___ Working data

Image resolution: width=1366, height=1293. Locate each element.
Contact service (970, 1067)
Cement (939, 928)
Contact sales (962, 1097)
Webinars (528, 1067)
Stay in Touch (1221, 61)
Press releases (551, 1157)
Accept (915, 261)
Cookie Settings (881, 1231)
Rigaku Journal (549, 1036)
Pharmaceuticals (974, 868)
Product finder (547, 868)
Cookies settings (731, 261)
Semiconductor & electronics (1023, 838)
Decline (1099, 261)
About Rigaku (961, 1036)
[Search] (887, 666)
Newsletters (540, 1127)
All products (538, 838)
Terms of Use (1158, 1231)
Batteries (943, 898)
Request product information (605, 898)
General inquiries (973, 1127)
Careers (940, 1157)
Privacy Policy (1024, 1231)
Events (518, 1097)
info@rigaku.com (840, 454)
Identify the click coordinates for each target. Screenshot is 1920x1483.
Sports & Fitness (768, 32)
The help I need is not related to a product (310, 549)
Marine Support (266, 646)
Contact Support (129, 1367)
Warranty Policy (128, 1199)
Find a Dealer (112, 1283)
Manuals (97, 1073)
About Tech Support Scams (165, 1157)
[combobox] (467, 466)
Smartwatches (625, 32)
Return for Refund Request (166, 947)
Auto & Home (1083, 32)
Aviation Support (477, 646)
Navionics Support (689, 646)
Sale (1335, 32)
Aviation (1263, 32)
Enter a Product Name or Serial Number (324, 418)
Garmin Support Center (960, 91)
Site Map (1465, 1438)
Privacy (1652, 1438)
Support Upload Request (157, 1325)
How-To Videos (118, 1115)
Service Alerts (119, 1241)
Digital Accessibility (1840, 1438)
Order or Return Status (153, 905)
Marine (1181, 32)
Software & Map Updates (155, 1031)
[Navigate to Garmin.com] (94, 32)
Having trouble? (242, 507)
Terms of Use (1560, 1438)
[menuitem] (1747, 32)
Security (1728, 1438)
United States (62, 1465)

______

# Try it:
Top to bottom, set down the entries above word for word.

# Your solution:
Image resolution: width=1366, height=1293. Locate each element.
Contact service (970, 1067)
Cement (939, 928)
Contact sales (962, 1097)
Webinars (528, 1067)
Stay in Touch (1221, 61)
Press releases (551, 1157)
Accept (915, 261)
Cookie Settings (881, 1231)
Rigaku Journal (549, 1036)
Pharmaceuticals (974, 868)
Product finder (547, 868)
Cookies settings (731, 261)
Semiconductor & electronics (1023, 838)
Decline (1099, 261)
About Rigaku (961, 1036)
[Search] (887, 666)
Newsletters (540, 1127)
All products (538, 838)
Terms of Use (1158, 1231)
Batteries (943, 898)
Request product information (605, 898)
General inquiries (973, 1127)
Careers (940, 1157)
Privacy Policy (1024, 1231)
Events (518, 1097)
info@rigaku.com (840, 454)
Identify the click coordinates for each target. Screenshot is 1920x1483.
Sports & Fitness (768, 32)
The help I need is not related to a product (310, 549)
Marine Support (266, 646)
Contact Support (129, 1367)
Warranty Policy (128, 1199)
Find a Dealer (112, 1283)
Manuals (97, 1073)
About Tech Support Scams (165, 1157)
[combobox] (467, 466)
Smartwatches (625, 32)
Return for Refund Request (166, 947)
Auto & Home (1083, 32)
Aviation Support (477, 646)
Navionics Support (689, 646)
Sale (1335, 32)
Aviation (1263, 32)
Enter a Product Name or Serial Number (324, 418)
Garmin Support Center (960, 91)
Site Map (1465, 1438)
Privacy (1652, 1438)
Support Upload Request (157, 1325)
How-To Videos (118, 1115)
Service Alerts (119, 1241)
Digital Accessibility (1840, 1438)
Order or Return Status (153, 905)
Marine (1181, 32)
Software & Map Updates (155, 1031)
[Navigate to Garmin.com] (94, 32)
Having trouble? (242, 507)
Terms of Use (1560, 1438)
[menuitem] (1747, 32)
Security (1728, 1438)
United States (62, 1465)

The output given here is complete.